#### [EXERCISE SET]
**1)** Set down the passage of the review that begins at the words "The other night" and stops after the words "enough to see it.".
**2)** Summarize the review in two sentences.
**3)** According to the review, which two movies is Domino reminiscent of?

#### [EXCERPT TO READ]
Thursday, 28 August 2008


The other night I saw Domino with my brother at a friend's place. I'd never seen it before, but had been interested, largely because the very idea of it seemed bizarrely intriguing. The premise seemed really silly: the story of a model-turned-bounty-hunter by the name of Domino. That being said, it is based on a true story--"sort of." And it stars Keira Knightley, but instead of playing in an action-movie/period piece, dressed in clothes that reveal enough of her form to mahe use of her attractiveness but don't really show as much off as many of her adolescent admirers would like, instead takes the role of the eponymous model-turned-bounty-hunter, a dirty, short-haired slut. This movie promised to twist our expectations--an ironic sort of promise, I realize--and so I was happy enough to see it.

I'm not sure what to think.

I enjoyed watching it, for sure. The movie has ample witty lines and outrageous situations (in a gritty sort of way) to make it enjoyable on a moment-by-moment basis; this and the rambling, twisting, coincidental plot make it reminiscent of Snatch and Lock, Stock, and Two Smoking Barrels. Less enjoyable was the staccato, broken editing that comes clearly from the caffeinated Generation ADHD. What was most riveting, though, was the character of Domino herself, the product of the wasteful and boring lifestyles of the rich and famous. The child-woman's "journey to maturity" was just as gripping as the plot events, largely because most of the audience is bored with the mundanity of modern Western life. We watch the movies Keira Knightley regularly makes as a way of escaping it, but here Keira's character actually escapes that life, delving into a world of excitement, danger, and sexuality that barely stays within the confines of the law. The movie acted both as a form of escapism and a commentary on it--especially since her chosen coping mechanism explodes, introducing her to the blood and guilt of the life she chose. During the interview that frames her narrative, we can see Domino has grown a little for the tragedy.

#### [DATA SUPPLIED]
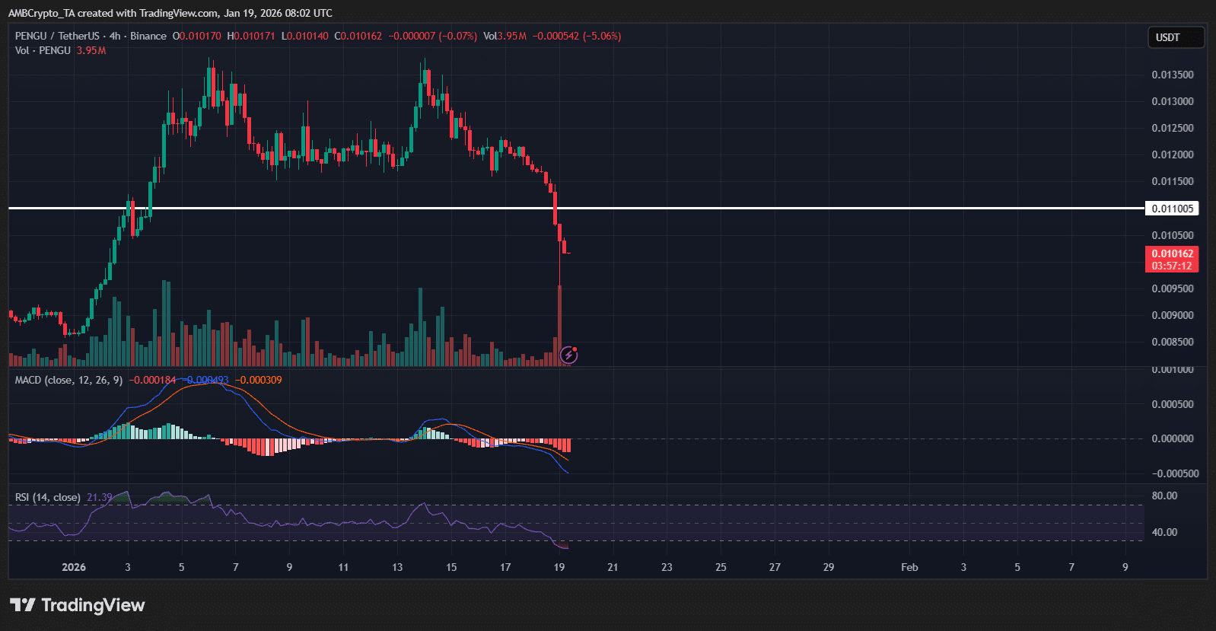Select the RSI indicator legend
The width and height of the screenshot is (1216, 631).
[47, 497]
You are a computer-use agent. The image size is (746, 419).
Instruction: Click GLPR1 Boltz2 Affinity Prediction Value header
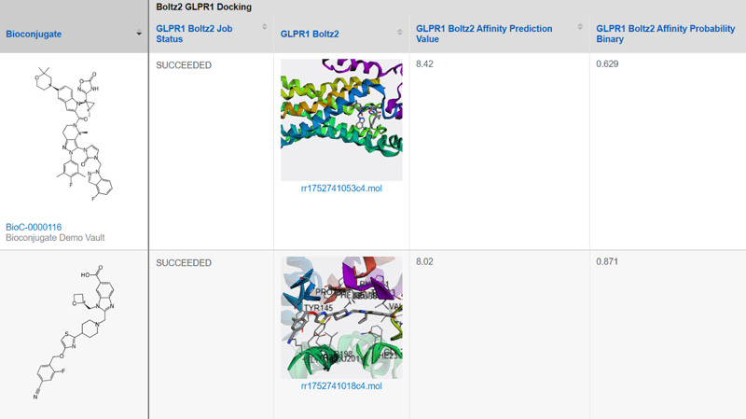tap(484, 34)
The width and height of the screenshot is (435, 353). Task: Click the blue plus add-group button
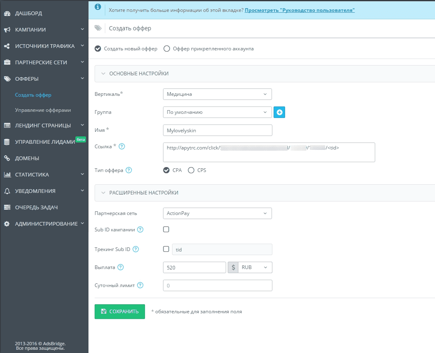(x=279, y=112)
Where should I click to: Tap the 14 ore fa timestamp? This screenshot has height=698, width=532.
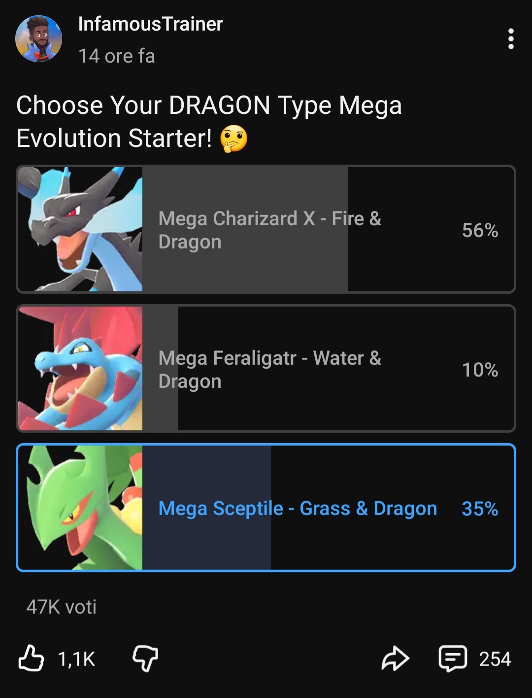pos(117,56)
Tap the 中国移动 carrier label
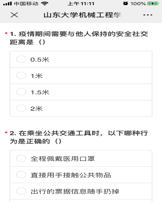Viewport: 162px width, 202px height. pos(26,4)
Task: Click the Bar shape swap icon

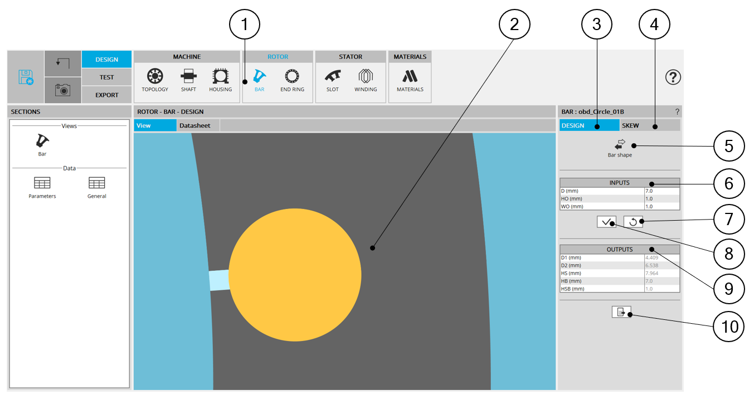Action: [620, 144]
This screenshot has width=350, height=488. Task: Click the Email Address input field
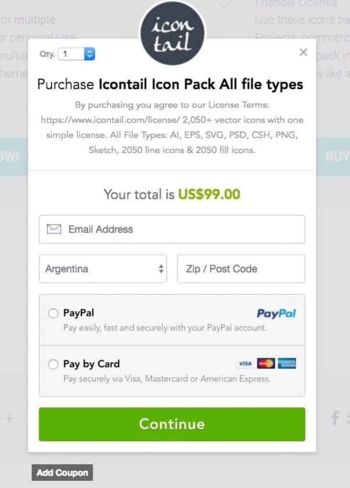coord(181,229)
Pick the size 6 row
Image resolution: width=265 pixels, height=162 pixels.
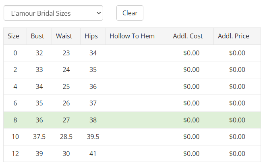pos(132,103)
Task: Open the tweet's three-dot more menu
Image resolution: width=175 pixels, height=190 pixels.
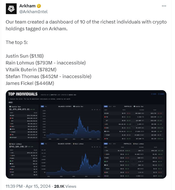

* * *

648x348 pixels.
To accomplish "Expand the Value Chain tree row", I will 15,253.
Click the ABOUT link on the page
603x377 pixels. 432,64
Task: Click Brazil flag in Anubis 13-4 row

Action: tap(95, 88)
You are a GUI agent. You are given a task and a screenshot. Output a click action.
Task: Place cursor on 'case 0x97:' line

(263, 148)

---

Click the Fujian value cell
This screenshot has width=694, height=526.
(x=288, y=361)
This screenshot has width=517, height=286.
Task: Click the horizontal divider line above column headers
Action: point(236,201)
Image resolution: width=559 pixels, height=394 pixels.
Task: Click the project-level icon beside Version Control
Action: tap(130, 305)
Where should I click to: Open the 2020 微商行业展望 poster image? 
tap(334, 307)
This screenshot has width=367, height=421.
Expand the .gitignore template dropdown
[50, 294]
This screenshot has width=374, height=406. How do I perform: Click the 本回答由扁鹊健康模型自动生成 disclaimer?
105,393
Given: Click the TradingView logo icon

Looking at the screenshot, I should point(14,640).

#### [ANSWERS TO THE PROBLEMS]
**1)**
The other night I saw Domino with my brother at a friend's place. I'd never seen it before, but had been interested, largely because the very idea of it seemed bizarrely intriguing. The premise seemed really silly: the story of a model-turned-bounty-hunter by the name of Domino. That being said, it is based on a true story--"sort of." And it stars Keira Knightley, but instead of playing in an action-movie/period piece, dressed in clothes that reveal enough of her form to mahe use of her attractiveness but don't really show as much off as many of her adolescent admirers would like, instead takes the role of the eponymous model-turned-bounty-hunter, a dirty, short-haired slut. This movie promised to twist our expectations--an ironic sort of promise, I realize--and so I was happy enough to see it.

**2)** After watching Domino, a movie about a model-turned-bounty-hunter played by Keira Knightley, the writer enjoyed its witty lines, outrageous situations, and twisting plot but found its broken editing less enjoyable. The most riveting part was Domino herself, whose escape from a wasteful, rich lifestyle makes the movie both a form of escapism and a commentary on it.

**3)** Snatch and Lock, Stock, and Two Smoking Barrels.